Topkapı Sarayı'nın dış bahçesi olan ve Osmanlı döneminde, içinde "koru" ve "gül bahçeleri" barındıran; Osmanlı'da ilk batılılaşma adımının atıldığı ve bunun bir belgesi olan "Tanzimat Fermanı'nın -- diğer adıyla, burada okunduğu için "Gülhane Hatt-ı Ümayunu"nun-- okunduğu Gülhane Parkı'na geldiğimizde, soluduğumuz hava birden değişti...

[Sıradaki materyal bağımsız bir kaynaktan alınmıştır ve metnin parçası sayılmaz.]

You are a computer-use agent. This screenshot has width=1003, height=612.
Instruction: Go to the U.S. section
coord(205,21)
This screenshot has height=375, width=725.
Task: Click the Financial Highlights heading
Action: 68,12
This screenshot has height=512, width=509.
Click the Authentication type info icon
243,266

Parkın kapısından girer girmez, aynen Sultanahmet Meydanı'na girdiğimiz gibi, rengarenk çiçeklerin çıkardığı sentez bir koku geldi burnumuza...Her iki yanı boyunca sıralanan koca koca ağaçlarını dallarının bir şemsiye gibi kapattığı yoldan yürümeye başladık...Yolun sağ ve solundaki çimlerde oturup piknik yapan aileler dikkati çekiyor ve  etraflarında koşuşturan küçük çocuklarının sesleri, ağaçlardaki kuşların cıvıltısı ile birbirine karışıyordu. Yol boyunca sıralanan ağaçların altındaki tahta kanepelerden oturanlar hem yorgunluklarını atıyor, hem de önlerinden geçen farklı kıyafetlerdeki yabancıları izliyorlardı.

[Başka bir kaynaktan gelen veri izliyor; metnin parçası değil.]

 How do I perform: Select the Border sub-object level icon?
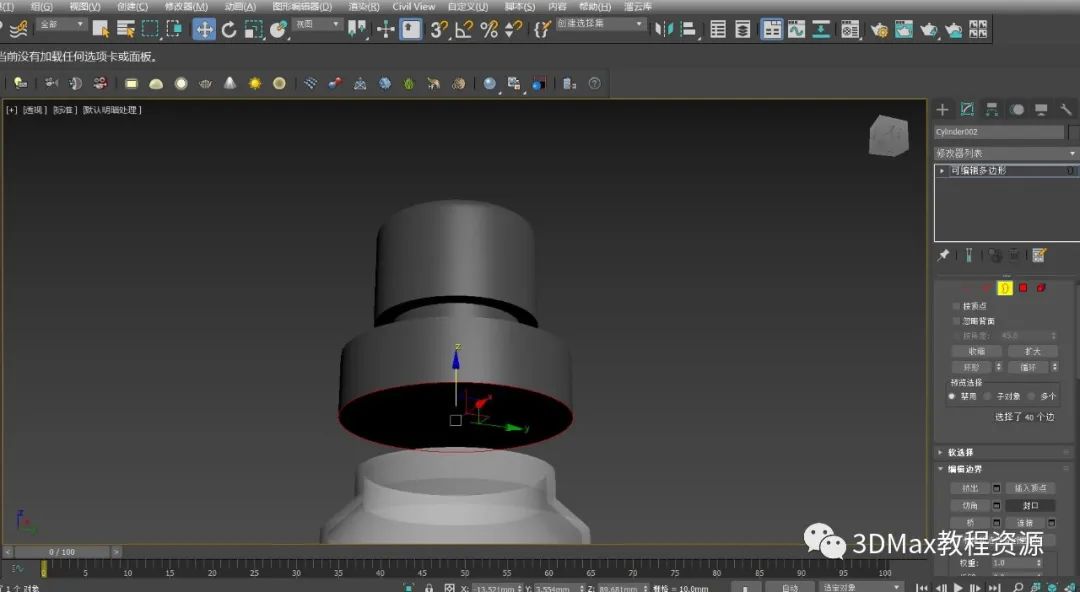[x=1005, y=288]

Yürümeye devam ettik...Etrafımızdaki, çokluğunu farklı renklerdeki lalelerin oluşturduğu rengarenk çiçeklerden gözlerimizi alamıyorduk...Bir ara, yanımızdan geçen bir çiftin, "işte hayat bu, insanın içi açılıyor" dediğini duyduk...Gerçekten öyleydi, bu rengarenk çiçeklerin arasında yürürken kişisel ve evdeki bazı ufak tefek sorunların hepsini unutmuştuk...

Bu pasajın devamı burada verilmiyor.